Gather all lines in the entries below that include the word "arrow".

Source data:

=== Begin Enclosure ===

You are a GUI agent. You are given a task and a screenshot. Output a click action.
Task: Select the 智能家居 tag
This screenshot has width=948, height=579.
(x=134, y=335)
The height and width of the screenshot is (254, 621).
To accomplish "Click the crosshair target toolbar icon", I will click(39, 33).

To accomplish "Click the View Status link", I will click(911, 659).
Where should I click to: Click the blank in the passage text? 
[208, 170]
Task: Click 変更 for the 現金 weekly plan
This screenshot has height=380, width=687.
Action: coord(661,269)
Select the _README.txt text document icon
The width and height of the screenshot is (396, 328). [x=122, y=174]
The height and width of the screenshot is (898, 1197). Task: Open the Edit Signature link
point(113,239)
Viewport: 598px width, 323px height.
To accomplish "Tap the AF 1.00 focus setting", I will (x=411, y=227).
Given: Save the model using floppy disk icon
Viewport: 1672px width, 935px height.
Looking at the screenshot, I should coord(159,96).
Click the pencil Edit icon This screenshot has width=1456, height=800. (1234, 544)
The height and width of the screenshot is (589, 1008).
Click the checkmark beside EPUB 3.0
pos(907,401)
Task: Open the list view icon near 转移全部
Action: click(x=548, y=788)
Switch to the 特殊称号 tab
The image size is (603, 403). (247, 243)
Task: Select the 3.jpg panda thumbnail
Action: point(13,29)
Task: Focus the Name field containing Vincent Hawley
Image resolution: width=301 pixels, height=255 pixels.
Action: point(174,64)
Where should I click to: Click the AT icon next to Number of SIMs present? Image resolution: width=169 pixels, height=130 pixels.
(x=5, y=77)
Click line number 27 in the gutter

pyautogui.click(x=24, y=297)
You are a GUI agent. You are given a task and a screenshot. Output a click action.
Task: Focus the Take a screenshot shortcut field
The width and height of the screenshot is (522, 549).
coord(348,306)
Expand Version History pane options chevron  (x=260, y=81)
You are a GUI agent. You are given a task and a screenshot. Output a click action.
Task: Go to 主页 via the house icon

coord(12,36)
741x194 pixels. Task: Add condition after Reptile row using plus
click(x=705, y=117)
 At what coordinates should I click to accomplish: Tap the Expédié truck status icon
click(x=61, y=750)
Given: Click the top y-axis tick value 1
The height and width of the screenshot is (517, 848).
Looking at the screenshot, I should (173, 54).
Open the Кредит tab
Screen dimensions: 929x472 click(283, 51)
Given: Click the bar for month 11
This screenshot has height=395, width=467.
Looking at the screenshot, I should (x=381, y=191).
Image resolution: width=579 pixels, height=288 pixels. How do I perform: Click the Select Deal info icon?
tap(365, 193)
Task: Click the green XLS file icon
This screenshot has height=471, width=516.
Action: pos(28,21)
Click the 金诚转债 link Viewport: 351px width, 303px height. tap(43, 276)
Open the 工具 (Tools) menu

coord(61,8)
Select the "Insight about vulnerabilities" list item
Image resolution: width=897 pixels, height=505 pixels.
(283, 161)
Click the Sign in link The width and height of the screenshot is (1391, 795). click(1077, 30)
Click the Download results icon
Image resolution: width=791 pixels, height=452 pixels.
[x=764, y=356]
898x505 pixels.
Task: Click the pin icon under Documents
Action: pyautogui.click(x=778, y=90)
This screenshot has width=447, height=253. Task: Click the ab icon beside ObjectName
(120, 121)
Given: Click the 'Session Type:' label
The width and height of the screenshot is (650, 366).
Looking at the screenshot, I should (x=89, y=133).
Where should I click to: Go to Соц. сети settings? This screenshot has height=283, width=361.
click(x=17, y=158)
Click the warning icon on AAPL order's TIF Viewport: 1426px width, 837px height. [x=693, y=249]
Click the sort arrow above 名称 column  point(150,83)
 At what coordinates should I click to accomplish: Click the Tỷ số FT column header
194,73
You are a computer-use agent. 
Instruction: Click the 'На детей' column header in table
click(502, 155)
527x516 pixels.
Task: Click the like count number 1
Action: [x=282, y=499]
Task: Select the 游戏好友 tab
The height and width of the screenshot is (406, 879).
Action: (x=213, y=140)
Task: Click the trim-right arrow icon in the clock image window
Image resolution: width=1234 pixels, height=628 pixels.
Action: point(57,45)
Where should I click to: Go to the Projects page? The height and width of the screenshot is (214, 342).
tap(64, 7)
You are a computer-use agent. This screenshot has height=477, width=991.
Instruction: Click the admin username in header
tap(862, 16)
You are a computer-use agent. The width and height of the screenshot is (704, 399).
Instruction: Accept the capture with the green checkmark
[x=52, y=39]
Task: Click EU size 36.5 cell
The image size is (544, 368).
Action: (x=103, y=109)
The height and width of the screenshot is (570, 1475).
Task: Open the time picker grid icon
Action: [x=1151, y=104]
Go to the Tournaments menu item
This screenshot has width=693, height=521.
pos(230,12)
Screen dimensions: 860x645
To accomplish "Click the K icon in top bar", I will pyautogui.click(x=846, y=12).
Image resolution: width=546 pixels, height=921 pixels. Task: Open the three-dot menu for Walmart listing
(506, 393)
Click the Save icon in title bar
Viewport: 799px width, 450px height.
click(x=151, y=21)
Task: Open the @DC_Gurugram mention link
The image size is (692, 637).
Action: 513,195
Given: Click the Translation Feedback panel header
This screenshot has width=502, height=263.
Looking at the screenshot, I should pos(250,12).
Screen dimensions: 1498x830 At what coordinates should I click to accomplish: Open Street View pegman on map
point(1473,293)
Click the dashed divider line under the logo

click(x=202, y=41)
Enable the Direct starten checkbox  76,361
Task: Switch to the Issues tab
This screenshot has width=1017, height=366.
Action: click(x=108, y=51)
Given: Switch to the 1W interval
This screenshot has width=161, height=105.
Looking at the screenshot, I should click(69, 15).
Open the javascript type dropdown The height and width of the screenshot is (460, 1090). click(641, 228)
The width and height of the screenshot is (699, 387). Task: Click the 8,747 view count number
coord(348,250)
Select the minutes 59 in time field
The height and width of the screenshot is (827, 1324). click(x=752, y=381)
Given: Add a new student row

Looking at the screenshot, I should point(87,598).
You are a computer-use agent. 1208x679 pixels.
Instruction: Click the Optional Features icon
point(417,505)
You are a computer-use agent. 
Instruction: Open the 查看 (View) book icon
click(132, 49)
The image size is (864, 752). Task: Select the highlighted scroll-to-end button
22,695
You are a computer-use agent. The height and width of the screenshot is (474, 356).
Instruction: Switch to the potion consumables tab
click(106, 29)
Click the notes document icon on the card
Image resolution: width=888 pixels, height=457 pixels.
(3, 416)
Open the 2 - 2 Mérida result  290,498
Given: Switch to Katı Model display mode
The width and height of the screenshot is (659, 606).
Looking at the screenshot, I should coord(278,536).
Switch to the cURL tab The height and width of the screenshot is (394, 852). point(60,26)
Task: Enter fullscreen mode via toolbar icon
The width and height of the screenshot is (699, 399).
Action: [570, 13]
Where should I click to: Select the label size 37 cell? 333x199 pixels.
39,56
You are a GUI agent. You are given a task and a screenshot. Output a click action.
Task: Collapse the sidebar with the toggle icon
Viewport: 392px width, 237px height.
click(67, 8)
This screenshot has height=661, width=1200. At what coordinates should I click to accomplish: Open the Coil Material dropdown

=== End Enclosure ===

● EXERCISE ANSWER:
Click the sort arrow above 名称 column  point(150,83)
Task: Click the trim-right arrow icon in the clock image window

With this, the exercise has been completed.